In a 2010 federal case, Bernard Squires pleaded guilty to child pornography charges. He served as a Pastor in Indiana.

Daniel J. Moore, a Minister, also pleaded guilty in a 2010 case out of Johnson County. His charges include sexual misconduct with a minor.

In a 2013 case out of Montgomery County, Jordan Lee Roseboom was convicted on child molestation convictions. He volunteered as a youth minister and was released from prison on probation in 2017.

In Tippecanoe County, church music leader Craig A. Burden was convicted child pornography and child exploitation charges in 2016. He was released from prison in 2018.

Nathan Anthony St.
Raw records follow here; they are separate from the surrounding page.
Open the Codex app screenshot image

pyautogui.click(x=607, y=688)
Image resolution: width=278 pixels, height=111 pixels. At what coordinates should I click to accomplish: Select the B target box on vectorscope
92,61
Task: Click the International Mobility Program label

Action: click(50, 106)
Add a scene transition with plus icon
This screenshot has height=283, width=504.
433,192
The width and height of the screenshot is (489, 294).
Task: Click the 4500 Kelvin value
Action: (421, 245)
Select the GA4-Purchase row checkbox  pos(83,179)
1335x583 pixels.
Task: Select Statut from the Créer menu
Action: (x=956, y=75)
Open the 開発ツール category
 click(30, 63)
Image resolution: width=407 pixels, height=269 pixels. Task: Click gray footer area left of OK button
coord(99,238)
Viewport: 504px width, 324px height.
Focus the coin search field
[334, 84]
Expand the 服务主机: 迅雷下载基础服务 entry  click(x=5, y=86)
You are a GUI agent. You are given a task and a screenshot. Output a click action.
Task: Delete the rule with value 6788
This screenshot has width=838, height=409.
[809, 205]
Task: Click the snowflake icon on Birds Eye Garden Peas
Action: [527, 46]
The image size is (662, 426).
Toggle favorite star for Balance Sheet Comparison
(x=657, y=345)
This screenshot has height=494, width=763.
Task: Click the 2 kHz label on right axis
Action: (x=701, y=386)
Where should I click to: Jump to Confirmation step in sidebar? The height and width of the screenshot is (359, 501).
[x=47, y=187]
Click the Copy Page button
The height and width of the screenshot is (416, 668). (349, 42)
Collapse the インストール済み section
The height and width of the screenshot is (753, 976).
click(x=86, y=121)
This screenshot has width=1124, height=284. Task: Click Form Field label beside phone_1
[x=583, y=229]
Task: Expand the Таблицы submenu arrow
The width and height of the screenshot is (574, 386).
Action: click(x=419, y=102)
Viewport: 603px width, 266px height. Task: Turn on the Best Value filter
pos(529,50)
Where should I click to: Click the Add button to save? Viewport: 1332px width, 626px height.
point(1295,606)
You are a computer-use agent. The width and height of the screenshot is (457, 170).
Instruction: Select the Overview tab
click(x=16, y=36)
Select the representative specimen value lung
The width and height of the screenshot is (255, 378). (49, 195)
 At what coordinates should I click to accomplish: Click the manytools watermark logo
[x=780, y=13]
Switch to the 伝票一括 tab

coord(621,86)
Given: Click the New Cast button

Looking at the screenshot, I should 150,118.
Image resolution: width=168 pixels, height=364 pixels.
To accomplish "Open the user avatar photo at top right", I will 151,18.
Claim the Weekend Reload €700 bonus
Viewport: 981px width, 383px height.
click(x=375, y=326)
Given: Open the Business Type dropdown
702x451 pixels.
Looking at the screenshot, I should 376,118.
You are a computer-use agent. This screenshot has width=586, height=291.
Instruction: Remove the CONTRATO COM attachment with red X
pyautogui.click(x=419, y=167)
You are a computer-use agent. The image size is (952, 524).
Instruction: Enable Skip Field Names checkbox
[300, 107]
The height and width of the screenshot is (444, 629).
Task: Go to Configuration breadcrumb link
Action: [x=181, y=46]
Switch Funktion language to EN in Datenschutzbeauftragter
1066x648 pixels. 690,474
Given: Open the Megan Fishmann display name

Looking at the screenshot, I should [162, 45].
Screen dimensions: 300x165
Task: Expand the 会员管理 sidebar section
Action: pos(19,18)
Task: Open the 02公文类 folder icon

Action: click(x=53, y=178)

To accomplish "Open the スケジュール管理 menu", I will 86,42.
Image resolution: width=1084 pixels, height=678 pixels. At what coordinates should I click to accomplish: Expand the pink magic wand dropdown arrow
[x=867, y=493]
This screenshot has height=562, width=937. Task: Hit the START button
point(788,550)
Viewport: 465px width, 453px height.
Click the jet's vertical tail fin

Pierre served as a youth choir director and pleaded guilty to sexual misconduct with a minor in a 2008 case out of Vanderburgh County.

In Clark County, youth volunteer Scott Grose faced charged including child molestation in 2008.

Several past presidents and prominent Southern Baptist Convention leaders have been accused by victims of concealing or mishandling abuse complaints within their churches or seminaries, the newspapers reported.

Eyewitness News spoke to a pastor from one of the churches where an incident took place.

"Obviously there is the trauma to the victim themselves. That is heart-wrenching. No one should have to endure any kind of violation of this nature. Beyond that, the congregation and the community itself suffers," said the minister, who asked not to be identified. "The best prescription for any problem is trust and transparency. I'd like to believe it's a good thing. To take this out of the religious circle if I move into a community I would like to know if there are violators out there and if that person regardless whether they are in the religious circle or not become a part of that.

"As our nation looks at this they remember a majority of the church is not responsible for the things being discussed. They are like us who go with trust in our hearts and are mistreated. We become victims when anybody decides to break our laws, deciding to betray trust, so be praying for us."

This pastor currently serves at one of the six Indiana churches where an instance of abuse occurred. He was not at the church at the time, but admits membership has suffered dramatically since the incident.

In 2008, a victim implored SBC leaders to track sexual predators, act against congregations that harbored or concealed abusers and establish sexual abuse prevention policies such as those adopted by other faiths, including the Roman Catholic Church. But the SBC Executive Committee rejected the proposals.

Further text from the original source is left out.